The show, of course, is based on one of the lesser known founding fathers of the United States of America, Alexander Hamilton. Aside from the odd lyric that stood out from the enormous multitude of others, I was able to mostly follow along Hamilton’s biographical tale via the epic and captivating visual story that accompanied the compelling melodies.
And so I thought to myself, I thought self, “Maybe it would be interesting if I could write my own rap style song detailing my own biographical life”. So...here it goes.

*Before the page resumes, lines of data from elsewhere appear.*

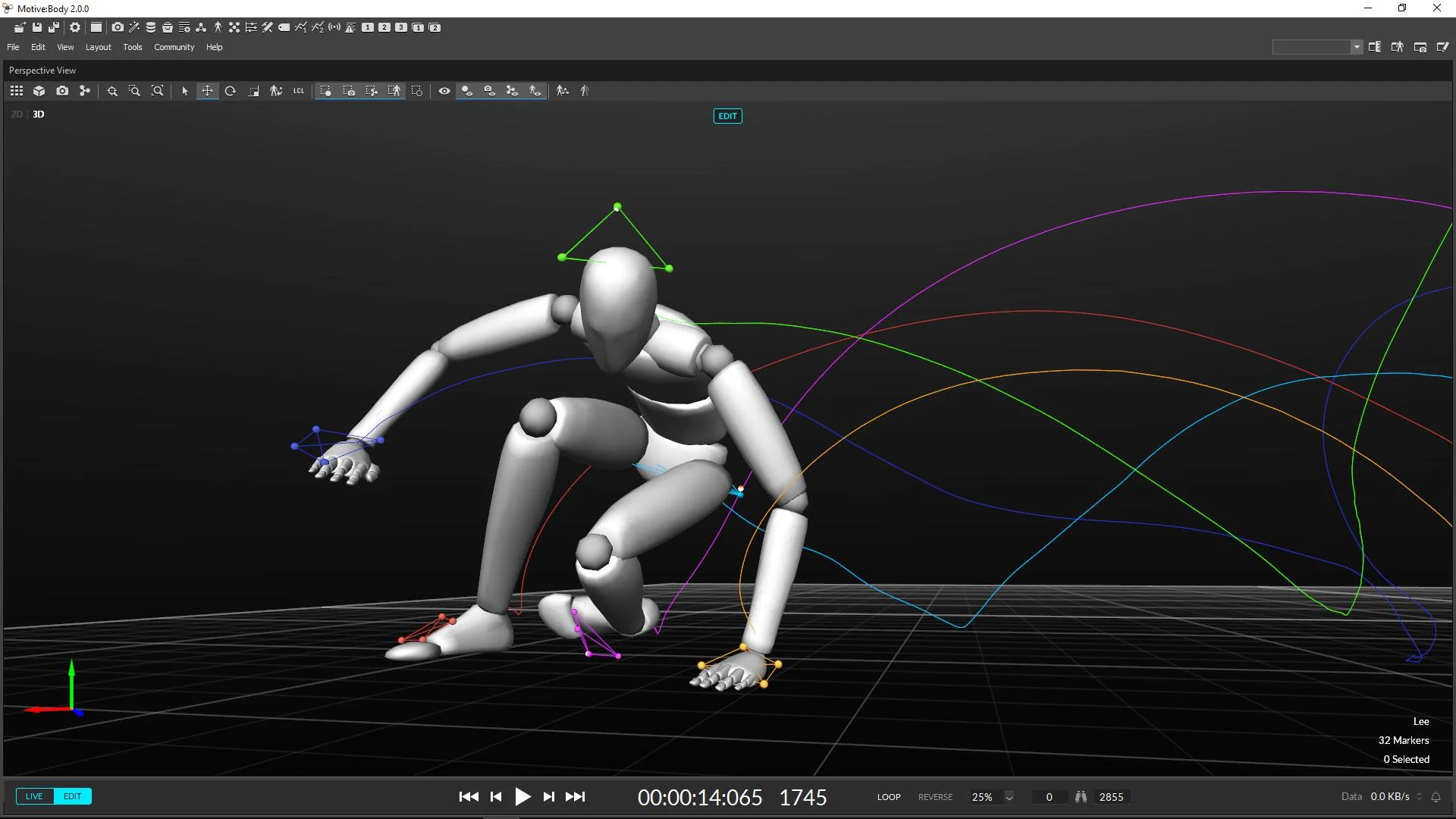Toggle REVERSE playback mode
Viewport: 1456px width, 819px height.
click(935, 797)
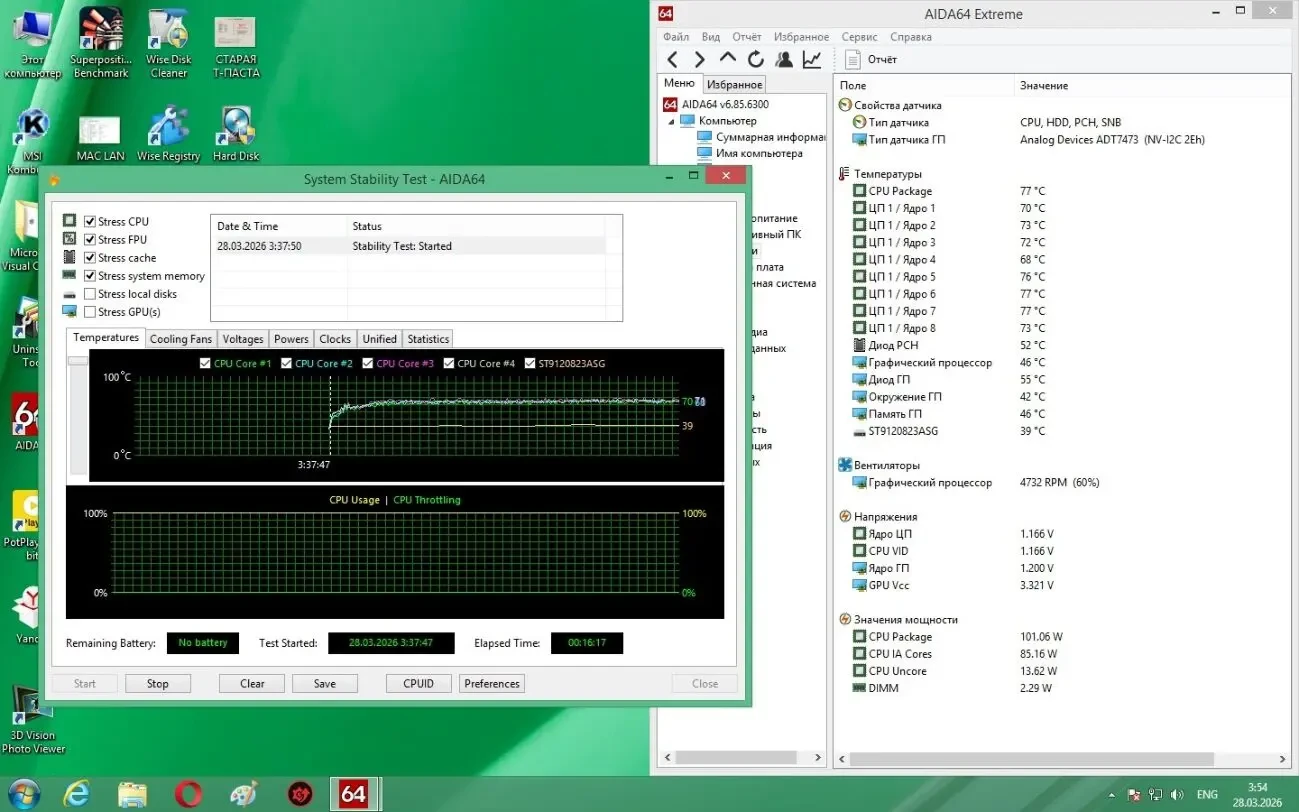This screenshot has height=812, width=1299.
Task: Open the Preferences dialog
Action: 491,683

I was born in 1963, the year they shot John F Kennedy. Crossed the Rockies via train in the seventies with apparent ease and no disparities.

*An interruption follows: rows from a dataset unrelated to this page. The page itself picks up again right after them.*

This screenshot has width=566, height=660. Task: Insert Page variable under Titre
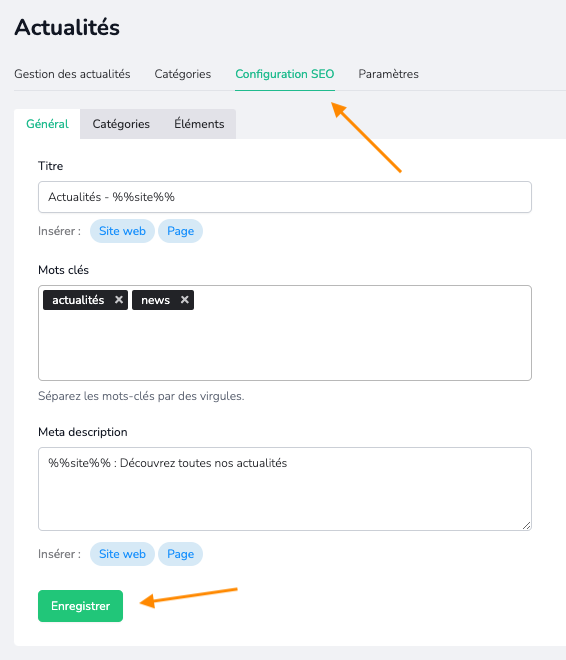pyautogui.click(x=181, y=231)
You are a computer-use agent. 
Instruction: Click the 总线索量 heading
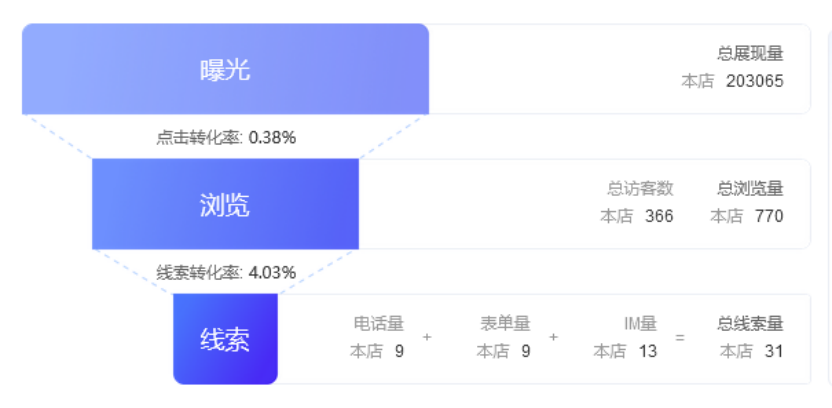[x=750, y=323]
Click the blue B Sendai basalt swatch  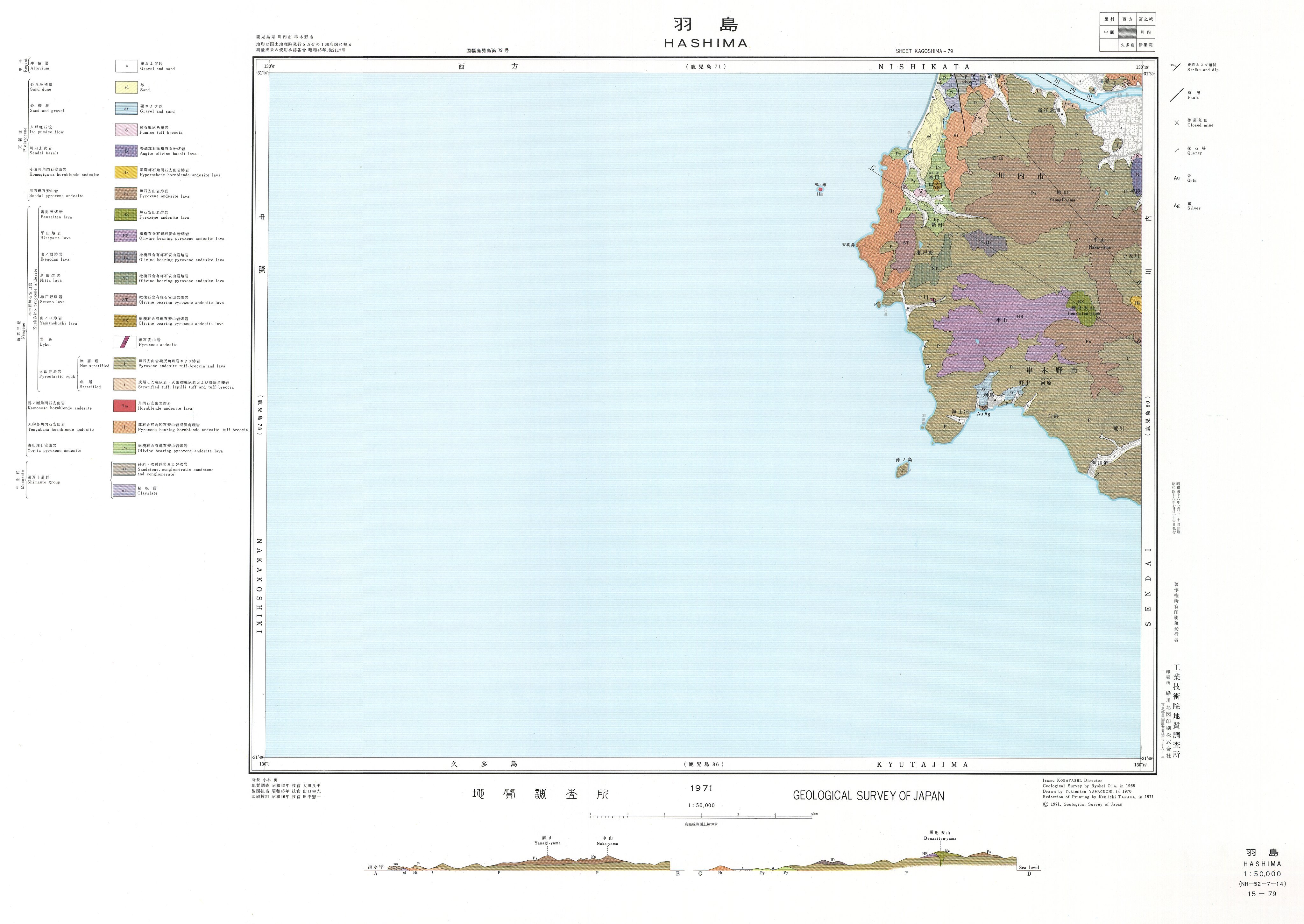pyautogui.click(x=126, y=151)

Lived in a ‘hood called East Vancouver. Had to be sharp, know when to maneuver. Nothing but trouble, sometimes could be double, better watch your back or you’d be tasting the rubble.
La da da da daaa la di da di daaa. (This is the part where the British King sings in the play [I’m sampling it] you would understand if you watched it).
School was a joke, where I learned how to smoke, and to skip a lame class, get some teen ass, sounds kind of crass, but I stopped going to mass, because alas I’d rather lay in the grass.
Working young, with a bitter tongue, the best I could do was bottom rung. Lived on my own before I was twenty, lean times and bad rhymes of that there was plenty.
Started playing guitar, couldn’t get very far, didn’t have a car like the son of a star. It didn’t help hanging out at the bar.
La da da da daaa la di da di daaa.
Yeah, I made my mistakes, had some bad breaks, body aches, thinking like I could win the sweepstakes.
Been let down time and again. Those days of just paper and pen. No one will hurt you more than a friend. A lesson I should have learned back then. Couldn’t figure it out, had plenty of doubt, trying to learn all there was and what life was about.
But I turned it around, my commitment was sound, hours of work and there was lots to be found. Married with boys, acquired some toys, living the joys, making some noise.
La da da da daaa la di da di daaa
Put in the time and saved me a dime, belief and faith in my paradigm. Kept plucking along to the same old song until the scheduled day the bell went gong. And now I’m back, but not in black, just letting you know that’s where I’m at.
Yeah, I think too much, maybe out of touch, a double clutch, but I’m changing gears like Starsky and Hutch and when shove comes to push, I’ll take the two in the bush, ‘cause livin’ ain’t easy, dyin’ is cush, and it’ll come like a sudden ambush.
Don’t need no sensation, nor any validation, Covid isolation is bringing frustration, can you feel my situation, I just need some medication.